Select each line of the material below that contains the word "computer" and copy those lines verbatim.
_ _ _ _
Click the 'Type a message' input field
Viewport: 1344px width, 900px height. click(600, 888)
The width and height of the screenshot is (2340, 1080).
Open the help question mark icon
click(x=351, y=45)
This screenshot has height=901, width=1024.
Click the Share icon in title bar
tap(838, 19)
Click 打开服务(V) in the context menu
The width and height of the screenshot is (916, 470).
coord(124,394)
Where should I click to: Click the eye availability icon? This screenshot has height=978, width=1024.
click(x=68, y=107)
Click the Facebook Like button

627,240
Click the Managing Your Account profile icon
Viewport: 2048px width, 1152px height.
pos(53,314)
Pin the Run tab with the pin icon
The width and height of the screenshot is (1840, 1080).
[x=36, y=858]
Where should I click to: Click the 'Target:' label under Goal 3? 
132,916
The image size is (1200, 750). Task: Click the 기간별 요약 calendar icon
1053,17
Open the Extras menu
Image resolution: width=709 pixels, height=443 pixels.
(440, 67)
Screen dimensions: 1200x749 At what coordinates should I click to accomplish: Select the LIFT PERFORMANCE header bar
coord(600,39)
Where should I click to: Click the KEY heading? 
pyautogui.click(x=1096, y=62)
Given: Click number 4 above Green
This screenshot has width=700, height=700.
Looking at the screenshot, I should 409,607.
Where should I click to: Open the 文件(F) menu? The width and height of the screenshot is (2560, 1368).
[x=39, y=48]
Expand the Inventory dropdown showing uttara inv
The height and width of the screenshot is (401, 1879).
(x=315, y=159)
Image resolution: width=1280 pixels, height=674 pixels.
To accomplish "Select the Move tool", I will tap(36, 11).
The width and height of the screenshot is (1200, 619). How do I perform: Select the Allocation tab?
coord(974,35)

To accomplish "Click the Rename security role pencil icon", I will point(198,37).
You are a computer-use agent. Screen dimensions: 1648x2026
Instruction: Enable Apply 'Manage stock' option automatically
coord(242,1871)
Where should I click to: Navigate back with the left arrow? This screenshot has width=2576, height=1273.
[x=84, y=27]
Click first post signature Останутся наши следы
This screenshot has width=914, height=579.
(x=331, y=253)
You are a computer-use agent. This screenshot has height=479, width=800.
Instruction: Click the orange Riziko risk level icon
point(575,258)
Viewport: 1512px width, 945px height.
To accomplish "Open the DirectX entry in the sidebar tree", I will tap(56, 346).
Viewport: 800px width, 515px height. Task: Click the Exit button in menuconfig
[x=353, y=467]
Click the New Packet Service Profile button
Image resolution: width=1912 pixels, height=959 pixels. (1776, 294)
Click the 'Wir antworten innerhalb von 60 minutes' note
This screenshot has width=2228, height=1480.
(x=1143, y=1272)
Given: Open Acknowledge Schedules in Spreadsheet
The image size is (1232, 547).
_ _ _ _
- [Complete output]
You are a computer-use agent. Screen dimensions: 1648x2026
You are a computer-use agent. This screenshot has height=479, width=800.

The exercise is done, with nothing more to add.